* _Page excerpt_
- Opening Delimiter -

Brown's comments follow those made by Ferrari Team Principal Mattia Binotto suggesting the Italian squad could re-evaluate its participation should a revised budget cap be introduced for 2021.
Discussions of late have seen the proposed budget cap figure, part of a broader Financial Regulations package, reduce from $175 million to $150 million.
There are further calls to bring that down to as low as $100 million, a point at which Binotto baulked.
However, Brown believes that Formula 1 must do what is right for the majority of teams, and could survive without Ferrari.
“I would hate to see them leave the sport,” Brown explained.
“I would hate to see anybody leave the sport, so that's certainly not something that we'd like to see happen.
“However, I think the sport can survive with 18 cars on the grid and I think there are other power unit manufacturers that could cover the two teams that are currently powered by them.
“On the flip side, I think if we land on a budget cap too high and that ends up turning off those that are putting their hands in the pocket investing in F1.

- Closing Delimiter -

* _Records_
- Opening Delimiter -

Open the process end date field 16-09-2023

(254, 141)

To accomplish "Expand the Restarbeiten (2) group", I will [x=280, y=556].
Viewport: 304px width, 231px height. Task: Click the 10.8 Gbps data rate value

- Closing Delimiter -
- Opening Delimiter -

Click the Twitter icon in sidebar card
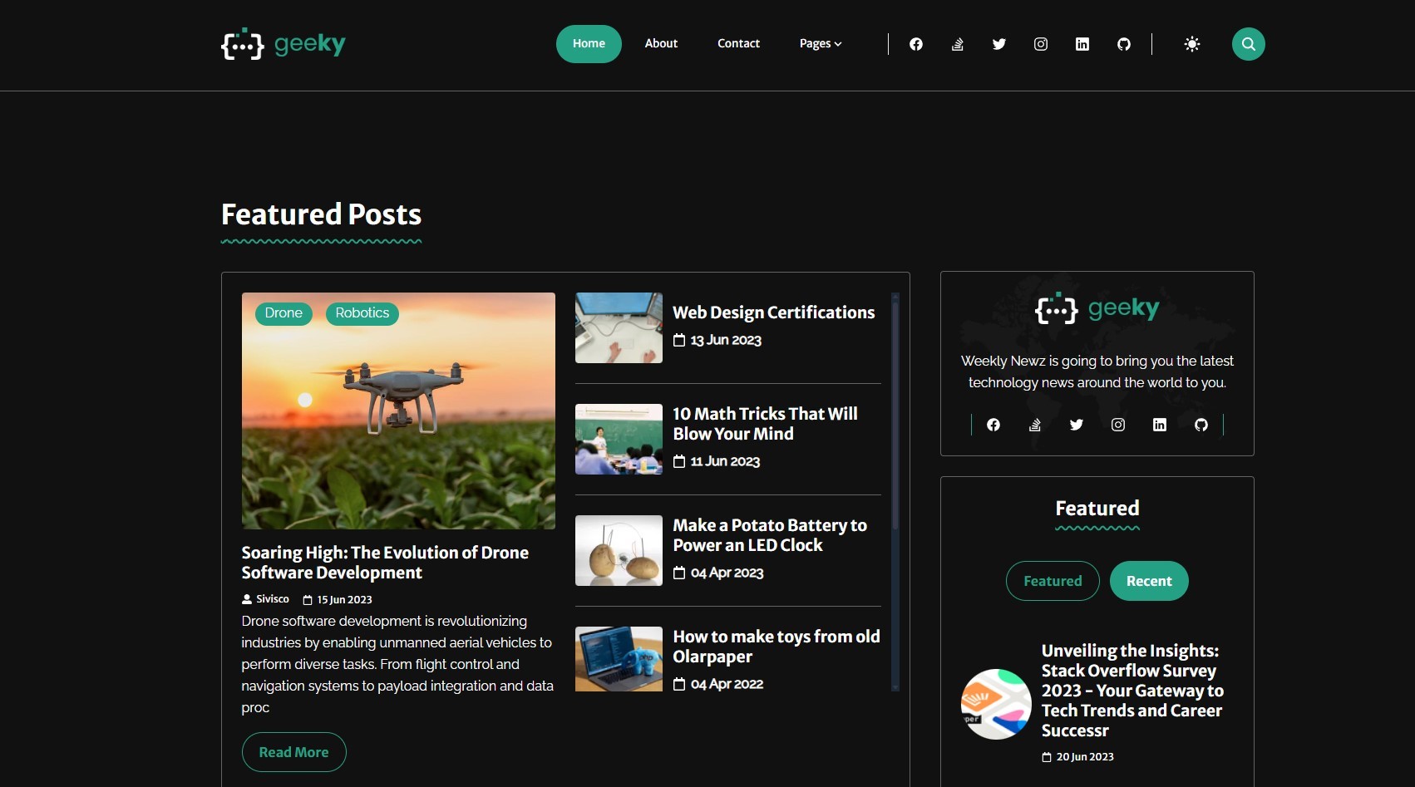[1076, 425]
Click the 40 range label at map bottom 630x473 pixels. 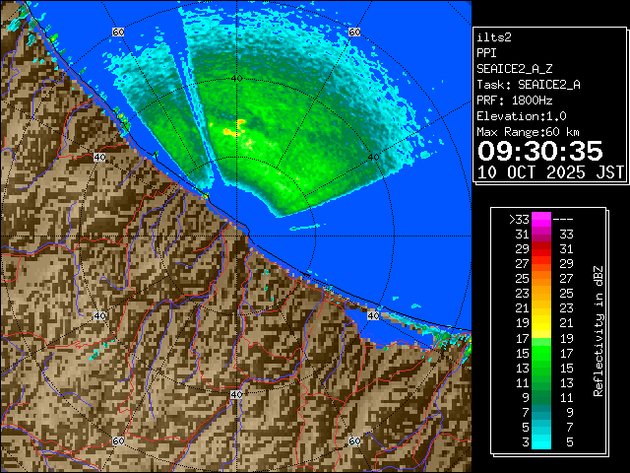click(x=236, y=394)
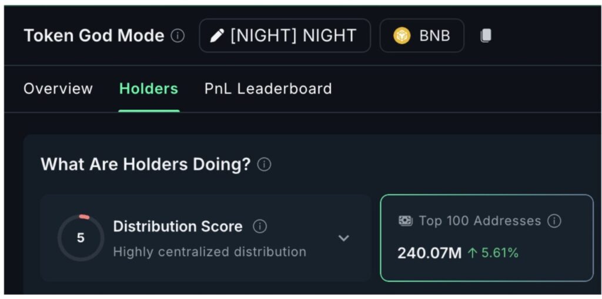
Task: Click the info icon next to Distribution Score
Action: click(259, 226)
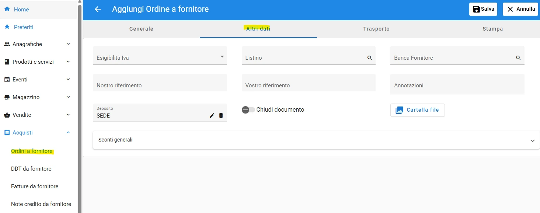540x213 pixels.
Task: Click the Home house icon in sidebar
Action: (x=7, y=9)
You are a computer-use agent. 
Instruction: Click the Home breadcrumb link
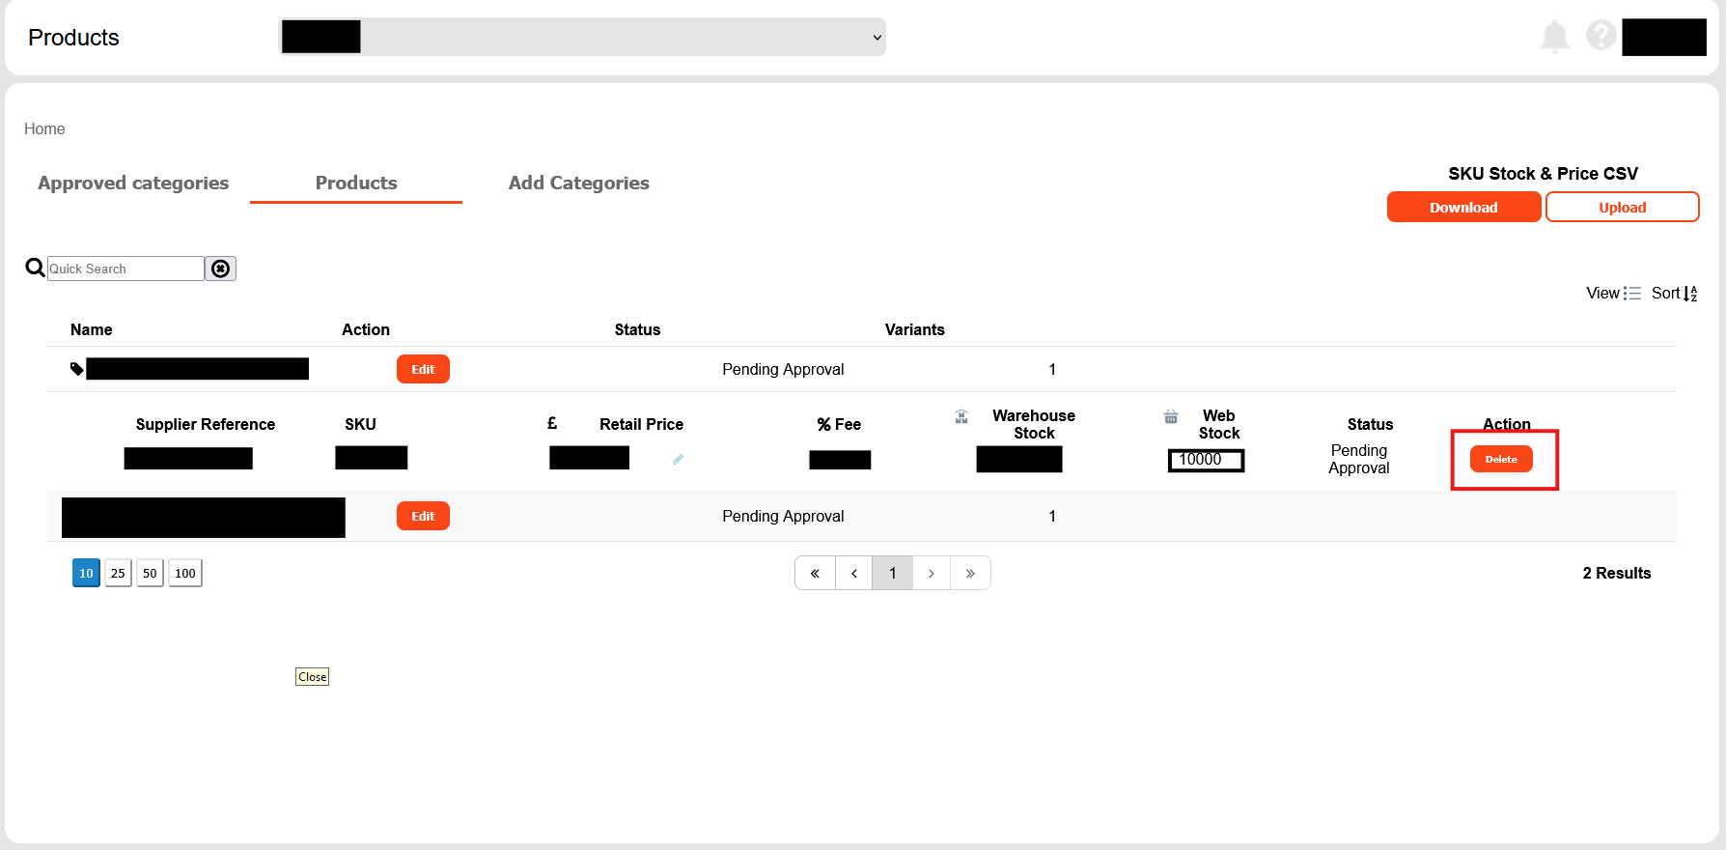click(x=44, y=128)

- Closing Delimiter -

* _Task to complete_
Could you carry on the Formula 1 budget cap piece with Brown's comments on Ferrari from the point where it stops?

* _Answer to this exercise_
“I don't think F1 can survive with 14 cars on the grid.”
Binotto also warned against reacting too quickly to the current situation, a position which has left Brown baffled.
“I'm almost at a loss of what you say to that,” Brown admitted.
“I think we all recognise that in modern times we're going through the biggest crisis the world has seen.
“You have countries shut down. You have industry shut down, and to not be in a hurry to address what's going on, I think, is a critical mistake. It's living in denial.
“I think you would find pretty much every president or prime minister or CEO around the world is operating in a hurry to tackle this issue head on.
“Unfortunately, there's not many teams, if any, turning a profit,” he added.
“I don't believe that the people involved in Formula 1 are involved to drive a profit: I think they're there to drive franchise value.
“Each team has a different reasons why they're in F1, and a lot of that is to deliver value to other businesses, whether that's in the drinks business or the road car business.”
Brown also disagreed with Binotto's stance on customer cars, suggesting it was a concept best consigned to the history books.
“The last time there were customer cars, I believe, was the 1970s,” he reasoned.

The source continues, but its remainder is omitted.